My mom rushed into our room and whispered urgently to me:
“Take care of your sister. Stay quiet. Don’t make a sound.”
I didn’t understand what was happening. But I could feel fear enter the room.
Then I hear men shouting, Boots stomping, Doors slamming open. It was about twenty soldiers stormed into our house.
They were everywhere…searching, shouting, taking whatever they wanted.
I held my little sister tightly as she trembled next to me.
We didn’t know who they were.
We didn’t know why they were here.
All we saw were soldiers in military uniforms, holding machine guns.
Pointing them at my mother, and at my grandmother.
I remember thinking:
Why are they doing this to us?
What did we do wrong?
That night…was one of the most terrifying nights of my life.
NEXT MORNING
The next morning, everything felt different.
Quieter. Heavier.
My mom sat me down and said she and my dad had to go away for a while.

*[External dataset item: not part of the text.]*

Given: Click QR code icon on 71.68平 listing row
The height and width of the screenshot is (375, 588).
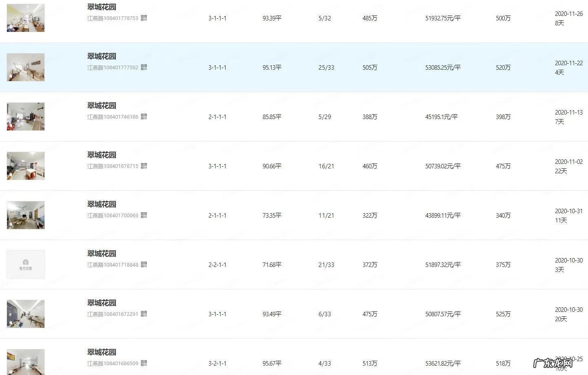Looking at the screenshot, I should [144, 265].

She told me not to be afraid. She told me my grandmother (dardee) would take care of us.
I nodded.
But inside my head, there were so many questions…
Why are you leaving?
Where are you going?
Why can’t we come with you?
But I didn’t ask.
ABOUT MY FAMILY

My name is Yar Yar. I was born and raised in Yangon, Myanmar.

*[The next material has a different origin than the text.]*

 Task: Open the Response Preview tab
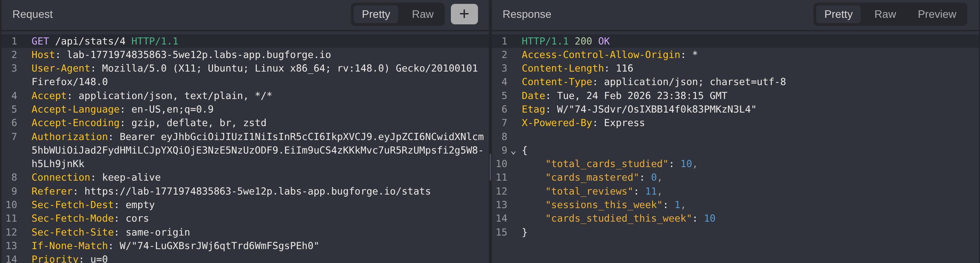pos(936,14)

And my family… was not an ordinary family. They were deeply involved in politics. My parents and my brother were not just participants, but prominent voices in the movement for democracy.
And because of that…
We were always a target. Our lives were never entirely our own.
WHAT HAPPENED AFTER THE RAID
A few days after the raid, my parents were arrested. They were sentenced to six years in prison.
My brother was sentenced to eleven years.
They took all of them. And they didn’t just imprison them. They scattered them.
My father was sent far away to the North.
My mother was sent to central Myanmar.
My brother was sent to a notorious prison near the Bangladesh border.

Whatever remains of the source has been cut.